You're probably an average listener—at best. Here's how to be a better one.

'Good listening was consistently seen as a two-way dialog'

Most people think that good listeners are those who listen in silence and can repeat back what they've heard—but those traits aren't actually enough, Jack Zenger and Joseph Folkman write for Harvard Business Review.

To discover what makes a great listener, Zenger and Folkman, who are executives at a leadership development consultancy, analyzed data on about 3,500 managers whose coaching skills had been assessed by peers during a development program.

Zenger and Folkman identified those rated as the most effective listeners and compared them to their peers who were rated merely "average."

What set the best listeners apart

Those perceived as the best listeners, Zenger and Folkman found, were those who didn't just listen; they also spoke up periodically to ask questions. Their engagement showed that they had heard what was said, comprehended it, and wanted additional information.

"Good listening was consistently seen as a two-way dialog, rather than a one-way 'speaker versus hearer' interaction," Zenger and Folkman write.

The best listeners also created a positive environment for the person talking and "made the other person feel supported and conveyed confidence in them." 

The best listeners sometimes challenged the speaker's assumptions, but they did so as part of a "cooperative conversation," in which "feedback flowed smoothly in both directions with neither party becoming defensive about comments the other made," Zenger and Folkman write. The best listeners made the other person feel as if they were "trying to help, not wanting to win an argument."

"By contrast, poor listeners were seen as competitive—as listening only to identify errors in reasoning or logic, using their silence as a chance to prepare their next response," Zenger and Folkman write.

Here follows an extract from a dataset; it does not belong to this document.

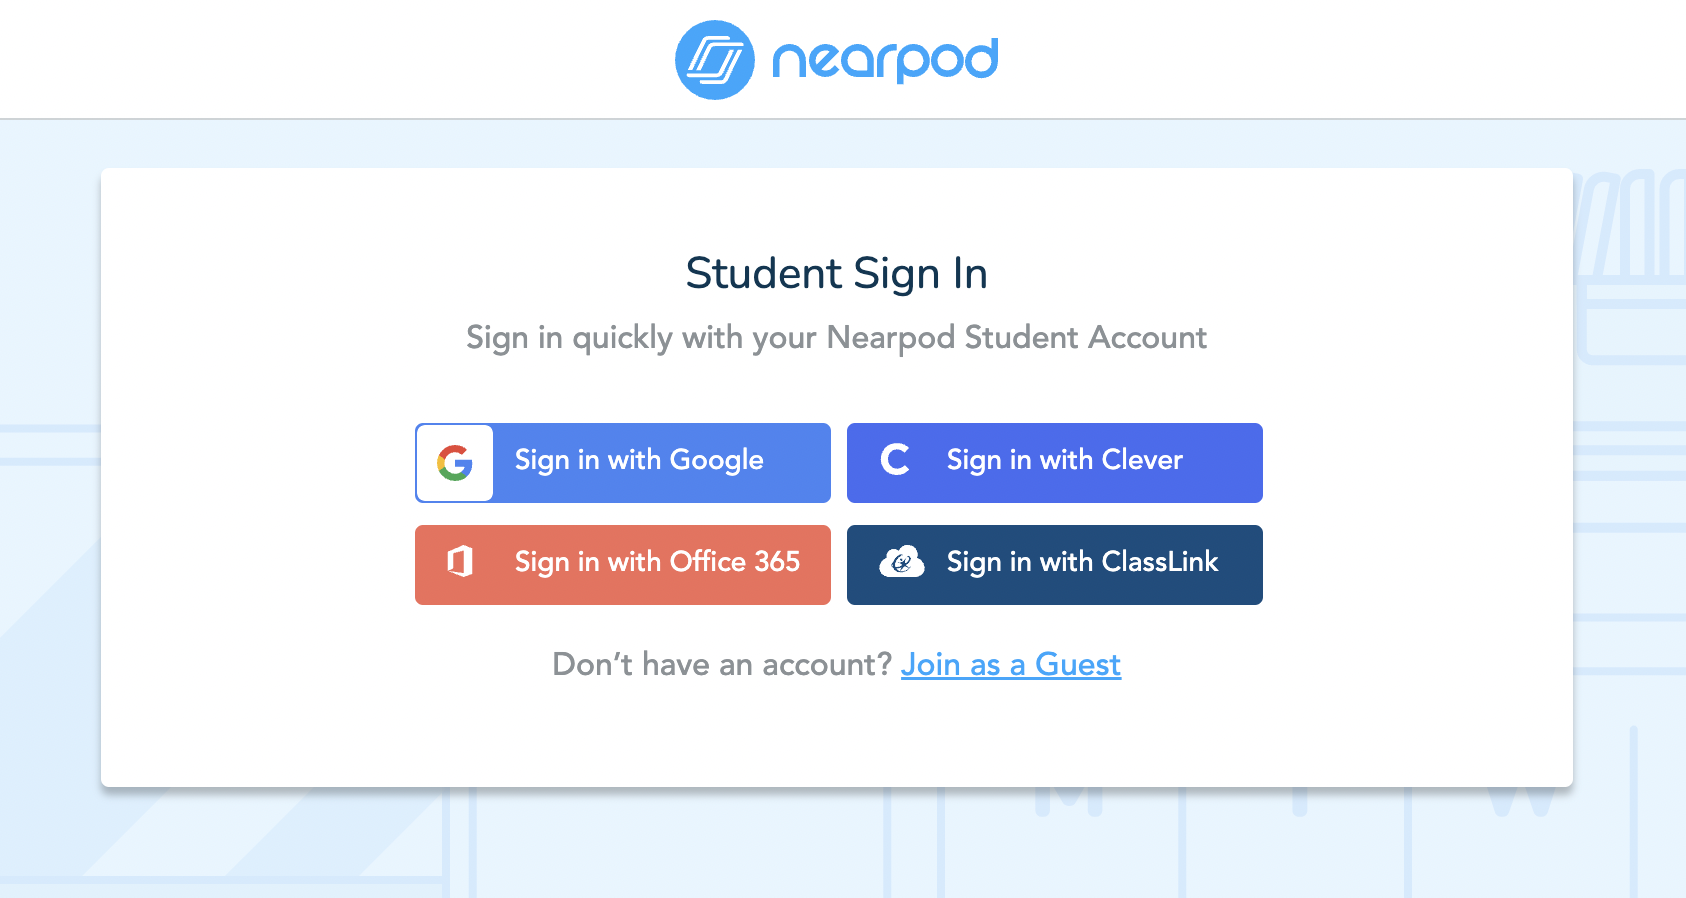Click the Clever "C" icon
This screenshot has width=1686, height=898.
pyautogui.click(x=895, y=460)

To become a top-level listener, Zenger and Folkman suggest:

  • Focusing your attention on the person speaking, clearing away phones and other distractions;
  • Observing nonverbal cues, such as facial expression, posture, and other body language signals;
  • Asking clarifying questions and give input without taking over the discussion; and
  • Keeping the conversation open and comforting (Zenger/Folkman, Harvard Business Review, 7/14).